El valor de la unicidad

Cada hijo, cada ser humano, cada vida en este planeta es única y auténtica. Sí, existen hitos de desarrollo que nos sirven como guía para asegurarnos de que todo avanza bien. Pero más allá de esas referencias, debemos comprender que cada niño se despliega a su manera, con talentos, tiempos y características distintas.

Pretender que todos los niños sean iguales, o que repitan el mismo camino que sus hermanos o compañeros, es negarles su autenticidad. Y cuando lo respetamos, cuando dejamos que sean en esencia, la vida nos sorprende con lo que realmente pueden llegar a ser.

Nuestros hijos no son nuestra carta de presentación

Con frecuencia pensamos que los logros de los hijos son un reflejo directo de nosotros como padres:

  • El hijo educado como “trofeo”.
  • La mejor futbolista o bailarina como “medalla”.
  • El más inteligente como “orgullo”.

Pero ser buenos papás no se mide por los logros de nuestros hijos. Ser buenos papás es amar profundamente a nuestros hijos por quienes son, no por lo que alcanzan.

Acompañar, no prediseñar

Nuestros hijos no vienen a cumplir nuestras expectativas, sino las suyas. No llegan al mundo a llenar nuestros vacíos, sino a trazar sus propias metas.
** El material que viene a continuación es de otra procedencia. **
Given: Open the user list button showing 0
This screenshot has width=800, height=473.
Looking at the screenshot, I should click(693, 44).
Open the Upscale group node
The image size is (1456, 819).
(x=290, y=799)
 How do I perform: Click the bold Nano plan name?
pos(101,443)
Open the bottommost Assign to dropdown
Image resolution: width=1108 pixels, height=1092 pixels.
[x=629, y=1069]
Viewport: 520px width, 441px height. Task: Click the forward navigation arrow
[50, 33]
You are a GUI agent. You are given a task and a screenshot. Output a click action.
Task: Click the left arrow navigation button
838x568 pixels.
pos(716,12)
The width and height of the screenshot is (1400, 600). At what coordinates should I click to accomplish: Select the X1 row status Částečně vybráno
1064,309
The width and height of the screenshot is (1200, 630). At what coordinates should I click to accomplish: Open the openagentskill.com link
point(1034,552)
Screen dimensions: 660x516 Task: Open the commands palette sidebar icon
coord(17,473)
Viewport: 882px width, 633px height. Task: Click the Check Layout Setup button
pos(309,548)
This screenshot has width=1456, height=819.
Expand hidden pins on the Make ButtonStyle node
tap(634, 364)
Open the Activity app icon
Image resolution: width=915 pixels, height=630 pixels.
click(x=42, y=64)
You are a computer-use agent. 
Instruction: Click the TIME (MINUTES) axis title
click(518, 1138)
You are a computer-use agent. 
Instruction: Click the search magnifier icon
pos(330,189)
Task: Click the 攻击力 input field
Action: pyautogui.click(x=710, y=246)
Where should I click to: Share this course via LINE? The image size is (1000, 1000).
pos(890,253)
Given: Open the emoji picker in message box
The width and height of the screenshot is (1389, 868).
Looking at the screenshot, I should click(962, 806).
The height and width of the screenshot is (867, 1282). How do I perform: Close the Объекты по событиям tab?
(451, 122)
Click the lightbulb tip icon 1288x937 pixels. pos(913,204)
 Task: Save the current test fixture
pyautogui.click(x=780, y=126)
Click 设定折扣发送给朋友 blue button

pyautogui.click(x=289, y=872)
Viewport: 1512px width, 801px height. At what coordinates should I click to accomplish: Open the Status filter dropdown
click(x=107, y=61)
Nuestro rol como padres es claro: ser la guía y el acompañamiento. Somos quienes ponemos luces, señalamientos, topes o desvíos en el camino, pero no quienes definimos la meta. Ellos encontrarán su independencia, madurez e integridad desde su propio recorrido, mientras saben que tienen nuestra compañía y apoyo incondicional.

“Cada hijo tiene su propio proceso y esencia.”

“Nuestros hijos no son nuestra carta de presentación.”

“Ser buenos papás no se mide por los logros de los hijos, sino por el amor con el que los acompañamos.”

“Nuestros hijos no vienen a cumplir nuestras expectativas, vienen a cumplir las suyas.”

“El papel de los padres es guiar, no prediseñar.”